Theodor Heuss wird zum ersten Präsident der jungen Bundesrepublik vereidigt. (Foto: Foto: dpa)

Nach dem vom NS-Staat begonnenen Weltkrieg, dem Tod von Millionen Soldaten und Zivilisten, der Zerstörung unzähliger Städte und dem singulären Menschheitsverbrechen des Holocaust waren die Deutschen 1945 zugleich besiegt und befreit worden. Die staatliche Souveränität liegt fortan in den Händen der Alliierten, die sogleich auf der Konferenz von Potsdam beschließen, "deutschen Militarismus und Nazismus" für immer auszurotten und Leben in den vier Besatzungszonen "auf einer demokratischen und friedlichen Grundlage" wieder aufzubauen.

Doch was darunter zu verstehen sei, so wird schnell klar, darüber haben die drei Westalliierten und die Sowjetunion ganz unterschiedliche Auffassungen. Es dämmert der "Kalte Krieg" herauf, und Deutschland ist zunächst der Spielball der Mächte. Alsbald funktioniert auch der Alliierte Kontrollrat als Gremium der obersten Gewalt nicht mehr, die vier Militärgouverneure blockieren sich gegenseitig. Zu groß sind die ideologischen, politischen und machtstrategischen Gegensätze. Zwar entstehen 1946/47 in allen Zonen Parteien, Landesparlamente und Landesverfassungen - doch der Ost-West-Konflikt manifestiert sich vor allem in einer Frage: Parlamentarische Demokratie oder zentralistische Herrschaft der Kommunisten. Und dies um einen hohen Preis: der Teilung Deutschlands.

Marshallplan und Wirtschaftsreform

Um ihre Besatzungszonen in ihrem Sinne zu stabilisieren, ergreifen die Alliierten die Initiative - und schaffen kaum zu revidierende Fakten. Der Marshallplan unterstützt die Westzonen mit Milliardenhilfen, die (von den Amerikanern und Briten 1947 gebildete) Bi-Zone erhält alsbald gesetzgeberische Befugnisse im Frankfurter Wirtschaftsrat, und die Währungsreform im Juni 1948 legt den Grundstein für das spätere "Wirtschaftswunder". Im Osten weist die Fusion von KPD und SPD zur Einheitspartei SED in eine ganz andere Richtung. Auf der Londoner Sechsmächtekonferenz beschließen die Westalliierten dann, den Ministerpräsidenten der drei Westzonen eine Staatsgründung dringend zu empfehlen.

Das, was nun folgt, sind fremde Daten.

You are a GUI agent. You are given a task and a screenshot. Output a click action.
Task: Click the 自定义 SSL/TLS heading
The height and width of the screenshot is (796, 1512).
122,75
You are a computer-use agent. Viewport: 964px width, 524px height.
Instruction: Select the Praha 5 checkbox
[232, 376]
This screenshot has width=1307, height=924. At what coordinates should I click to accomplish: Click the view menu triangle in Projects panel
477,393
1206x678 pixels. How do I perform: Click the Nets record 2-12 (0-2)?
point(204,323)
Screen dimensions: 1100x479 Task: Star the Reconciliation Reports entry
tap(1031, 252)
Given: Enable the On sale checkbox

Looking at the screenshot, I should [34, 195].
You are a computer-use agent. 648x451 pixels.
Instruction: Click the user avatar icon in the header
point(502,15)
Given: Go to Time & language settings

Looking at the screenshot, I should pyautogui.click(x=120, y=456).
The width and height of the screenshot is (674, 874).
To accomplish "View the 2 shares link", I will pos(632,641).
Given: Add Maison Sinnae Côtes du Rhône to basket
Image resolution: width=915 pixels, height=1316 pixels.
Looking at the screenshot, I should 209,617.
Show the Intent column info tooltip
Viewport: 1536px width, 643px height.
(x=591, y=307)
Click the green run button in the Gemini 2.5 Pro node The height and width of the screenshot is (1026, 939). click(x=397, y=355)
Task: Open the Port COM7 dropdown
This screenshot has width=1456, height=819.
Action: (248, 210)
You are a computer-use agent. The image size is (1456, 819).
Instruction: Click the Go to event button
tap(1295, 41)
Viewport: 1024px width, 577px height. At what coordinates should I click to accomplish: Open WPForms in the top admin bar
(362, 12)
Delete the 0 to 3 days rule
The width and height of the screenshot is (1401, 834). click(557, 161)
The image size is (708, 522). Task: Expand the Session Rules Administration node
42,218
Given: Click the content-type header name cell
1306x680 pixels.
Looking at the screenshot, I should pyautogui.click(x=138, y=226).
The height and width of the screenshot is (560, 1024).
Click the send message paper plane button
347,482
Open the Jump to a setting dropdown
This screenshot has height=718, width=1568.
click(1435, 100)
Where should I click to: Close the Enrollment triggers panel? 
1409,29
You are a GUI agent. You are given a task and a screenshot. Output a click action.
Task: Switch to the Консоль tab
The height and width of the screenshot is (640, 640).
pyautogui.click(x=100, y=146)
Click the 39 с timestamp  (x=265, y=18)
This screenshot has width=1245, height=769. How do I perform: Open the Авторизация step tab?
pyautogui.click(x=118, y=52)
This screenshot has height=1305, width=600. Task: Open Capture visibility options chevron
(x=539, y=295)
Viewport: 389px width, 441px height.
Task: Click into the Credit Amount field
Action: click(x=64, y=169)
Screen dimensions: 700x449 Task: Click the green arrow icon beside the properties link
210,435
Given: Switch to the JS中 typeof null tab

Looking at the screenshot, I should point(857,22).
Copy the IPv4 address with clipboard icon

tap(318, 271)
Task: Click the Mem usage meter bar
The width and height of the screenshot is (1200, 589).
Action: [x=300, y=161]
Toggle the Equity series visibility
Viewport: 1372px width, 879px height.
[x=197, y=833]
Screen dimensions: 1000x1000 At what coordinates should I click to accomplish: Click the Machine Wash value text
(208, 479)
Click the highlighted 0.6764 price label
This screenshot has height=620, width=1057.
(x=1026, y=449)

In den "Frankfurter Dokumenten", die die drei Militärgouverneure am 1. Juli 1948 den Ministerpräsidenten überreichen, wird die Einberufung einer verfassunggebenden Versammlung bis zum 1. September gefordert. Dies lehnen die deutschen Politiker entschieden ab, sie fürchten sowohl um die Einheit Deutschlands als auch die weitgehenden Rechte, die sich die Alliierten im Besatzungsstatut vorbehalten wollen. Allerdings gelingt es den Länderpolitikern lediglich, den Provisoriumscharakter des neuen Staatsgebildes durchzusetzen: Parlamentarischer Rat statt Nationalversammlung, Grundgesetz statt Verfassung.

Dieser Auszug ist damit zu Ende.